A (Black) Gat in the Hand: Bullets or Ballots (Bogart)

Monday, June 8th, 2020 | Posted by Bob Byrne

Bogart_BulletsLobbyposter“You’re the second guy I’ve met within hours who seems to think a gat in the hand means a world by the tail.” – Phillip Marlowe in Raymond Chandler’s The Big Sleep

(Gat — Prohibition Era term for a gun. Shortened version of Gatling Gun)

Humphrey Bogart worked his way up the ladder at Warner Brothers, frequently playing a bad guy who went up against James Cagney or Edward G. Robinson, who were big stars and a part of Warner’s ‘Murderer’s Row.’ I count seven times Bogie was pitted against one or the other, in a supporting actor role. Bogart was the star the eighth time, in Key Largo. It comes as no surprise that Bogart inevitably lost, up to that last time.

Bogart had failed twice in Hollywood before The Petrified Forest gave him the traction to stick on the west coast. He was so grateful to star Leslie Howard, who insisted that Bogart reprise his stage role as Duke Mantee, that Bogie named his daughter after Leslie. Bogart’s first film after that one is my favorite of his gangster flicks, Bullets or Ballots. It’s a typical thirties gangster film from Warners, which is a good thing.

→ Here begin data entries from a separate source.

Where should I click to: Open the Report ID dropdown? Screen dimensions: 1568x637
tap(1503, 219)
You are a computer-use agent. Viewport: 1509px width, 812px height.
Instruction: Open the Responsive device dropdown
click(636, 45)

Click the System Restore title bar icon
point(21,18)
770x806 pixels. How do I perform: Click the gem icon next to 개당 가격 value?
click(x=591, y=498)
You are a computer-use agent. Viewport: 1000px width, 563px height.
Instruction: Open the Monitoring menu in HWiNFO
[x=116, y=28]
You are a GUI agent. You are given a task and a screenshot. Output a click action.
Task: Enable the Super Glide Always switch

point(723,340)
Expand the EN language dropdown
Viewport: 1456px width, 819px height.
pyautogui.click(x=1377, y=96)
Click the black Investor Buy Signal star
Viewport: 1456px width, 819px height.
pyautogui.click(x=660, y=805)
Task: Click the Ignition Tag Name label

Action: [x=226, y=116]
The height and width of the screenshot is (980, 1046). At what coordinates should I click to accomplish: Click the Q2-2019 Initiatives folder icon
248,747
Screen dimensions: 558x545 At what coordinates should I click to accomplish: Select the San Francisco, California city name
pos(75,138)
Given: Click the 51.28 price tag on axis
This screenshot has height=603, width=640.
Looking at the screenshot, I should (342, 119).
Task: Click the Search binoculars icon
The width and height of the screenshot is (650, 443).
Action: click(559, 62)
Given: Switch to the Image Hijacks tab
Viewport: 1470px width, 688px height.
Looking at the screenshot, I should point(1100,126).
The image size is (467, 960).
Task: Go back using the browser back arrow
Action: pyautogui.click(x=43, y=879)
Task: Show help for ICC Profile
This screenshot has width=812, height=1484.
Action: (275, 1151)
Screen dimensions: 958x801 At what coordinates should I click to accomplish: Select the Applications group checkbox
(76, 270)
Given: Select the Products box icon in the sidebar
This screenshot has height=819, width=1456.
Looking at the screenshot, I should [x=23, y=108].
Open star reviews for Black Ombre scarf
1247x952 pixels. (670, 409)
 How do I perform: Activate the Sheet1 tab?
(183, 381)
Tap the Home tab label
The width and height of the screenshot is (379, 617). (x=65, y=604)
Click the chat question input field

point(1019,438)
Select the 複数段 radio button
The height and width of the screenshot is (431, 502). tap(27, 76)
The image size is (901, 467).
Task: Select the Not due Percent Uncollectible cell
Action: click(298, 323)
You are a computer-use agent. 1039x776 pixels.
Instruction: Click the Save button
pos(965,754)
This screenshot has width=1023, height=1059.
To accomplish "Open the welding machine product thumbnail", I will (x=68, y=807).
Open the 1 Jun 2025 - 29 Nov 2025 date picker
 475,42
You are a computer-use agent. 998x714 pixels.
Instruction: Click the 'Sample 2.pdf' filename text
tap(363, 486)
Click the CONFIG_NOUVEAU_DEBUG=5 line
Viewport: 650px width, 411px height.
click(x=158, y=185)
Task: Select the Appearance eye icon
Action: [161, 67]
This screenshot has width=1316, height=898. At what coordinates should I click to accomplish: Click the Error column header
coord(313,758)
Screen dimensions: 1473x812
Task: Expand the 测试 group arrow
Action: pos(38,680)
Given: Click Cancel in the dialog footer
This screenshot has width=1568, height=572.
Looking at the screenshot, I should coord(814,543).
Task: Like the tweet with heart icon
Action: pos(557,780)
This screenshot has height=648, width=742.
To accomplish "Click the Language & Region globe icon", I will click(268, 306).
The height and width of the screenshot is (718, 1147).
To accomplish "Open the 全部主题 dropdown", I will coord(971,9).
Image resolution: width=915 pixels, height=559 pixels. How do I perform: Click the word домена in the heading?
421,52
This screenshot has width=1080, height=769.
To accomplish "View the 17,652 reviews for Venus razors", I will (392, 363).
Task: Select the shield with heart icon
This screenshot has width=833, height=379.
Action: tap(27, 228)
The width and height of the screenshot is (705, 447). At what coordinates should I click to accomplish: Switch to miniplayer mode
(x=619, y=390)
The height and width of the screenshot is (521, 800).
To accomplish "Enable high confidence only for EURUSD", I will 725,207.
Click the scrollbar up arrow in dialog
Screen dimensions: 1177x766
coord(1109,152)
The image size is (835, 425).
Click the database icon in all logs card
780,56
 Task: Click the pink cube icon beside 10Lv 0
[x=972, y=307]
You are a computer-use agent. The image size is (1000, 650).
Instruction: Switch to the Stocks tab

Picking Lead (trivia) – The Petrified Forest was a smash on Broadway, and Warners bought the rights. Howard was the star and signed on to do the film. Warners wanted to use Robinson for the role of Mantee. Howard was determined the part be played by Bogart, saying he wouldn’t do the movie otherwise. Warners blinked and Bogart returned to the west coast, receiving strong reviews.

Picking Lead – Howard was killed in 1942 when the Luftwaffe shot down the Dutch commercial airliner he was flying on. His son, Ronald, also became an actor and starred in a British Sherlock Holmes television series. He played a younger Holmes and it’s an under-appreciated performance: in part because of poor scripts and low production values.

Edward G. Robinson plays Johnny Blake, a pipe-smoking cop finishing his career out-of-favor with the current leadership. He’s from the two-fisted school, and makes bad guys tip their hat to him. When one refuses to do so, Blake punches him out. When the thug takes a swing at him, he throws him through a glass door and has him arrested for destruction of property.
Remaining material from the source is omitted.